((
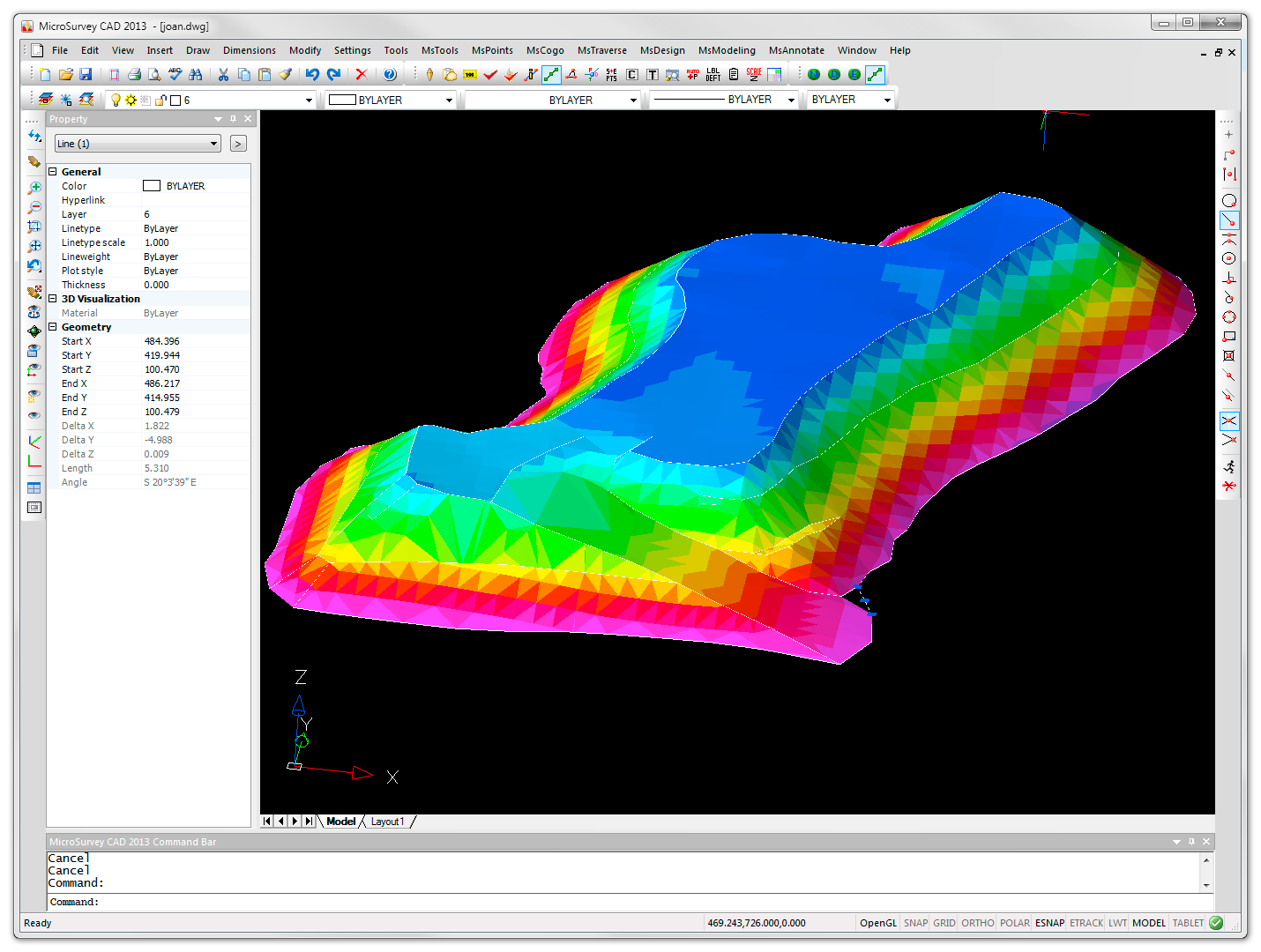1261x952 pixels.
Task: Click the Save file icon
Action: (86, 75)
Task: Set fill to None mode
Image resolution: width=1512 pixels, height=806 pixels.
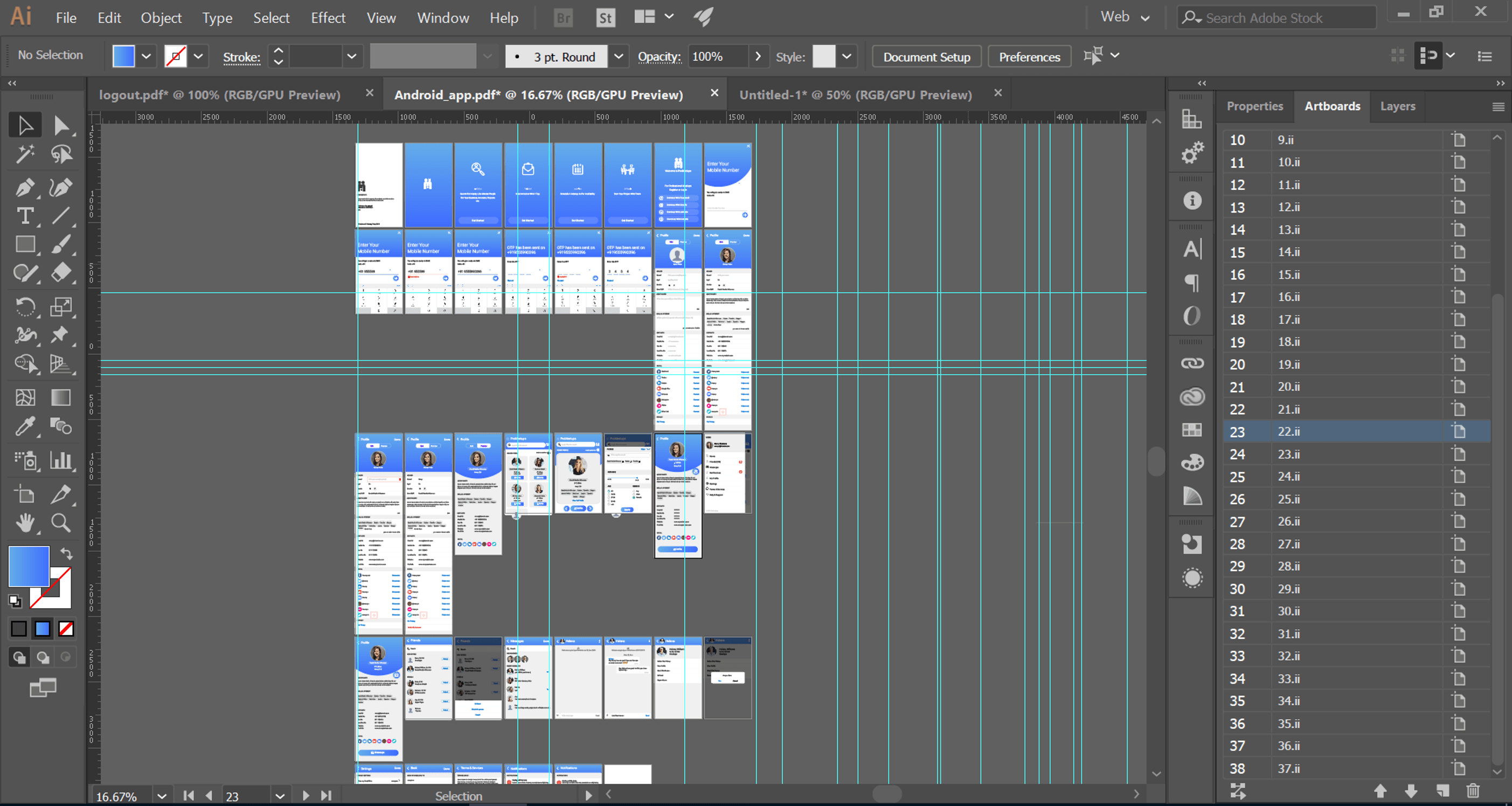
))
== PROBLEM DETAILS ==
Reproduce every row above word for word, leaving out the pictures.

== FINAL RESULT ==
1261x952 pixels.
Task: Click the Save file icon
Action: (86, 75)
Task: Set fill to None mode
Image resolution: width=1512 pixels, height=806 pixels.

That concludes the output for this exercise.